淵野辺の主張に坂巻は大きくかぶりを振った。

「それは大きな間違いです。後で説明しますが、あなたはすでに我々と接触した次点で、エンダーにも認識されているのです。そして、その事実はそのまま、あなたがエンダーに狙われることを確定事項にしています。
いくらあなたが、上手く逃げ延びても、必ずエンダーは見つけ出すのです。彼らの執念は計り知れない。

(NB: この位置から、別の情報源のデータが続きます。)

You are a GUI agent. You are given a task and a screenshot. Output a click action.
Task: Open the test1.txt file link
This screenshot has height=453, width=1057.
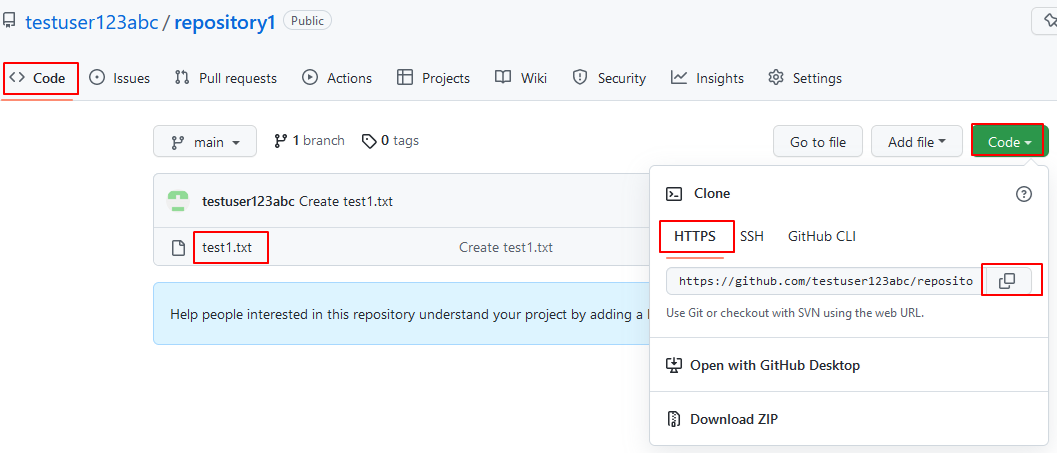(x=227, y=247)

そして、エンダーに見つかった時点で、あなたがどんなに高潔な精神を持っていようとも、彼らに攻略されるのは明白です。
彼らの拷問に、耐えられるはずがないからです。それはどんな人間にも当てはまります。なぜなら、彼らはあなたが情報を吐かなければ、死んでもいいと思って永遠に拷問し続けるからです。
それは彼らに取って、マイナスにはならないのです。エンダーが勝たない限り、この時間は何度となくやってくるのですから。
仮にあなたが、一度だけ死を賭して約束を守ったとしても、彼らは必ずあなたの居場所を見つけて、次の巻き戻しが起こった瞬間に、すぐさま追っ手を差し向けてくるでしょう。
そうなれば、その地獄のスパイラルからは二度と抜け出せなくなります。
どんなに口が固いと言われる人間でも、永遠に終わらない拷問には耐えられるはずがない。そうでしょう? だから私はあのとき、あなたに覚悟が必要だと説明したのです」

坂巻の目は、なぜだかうっすらと涙ぐんでいた。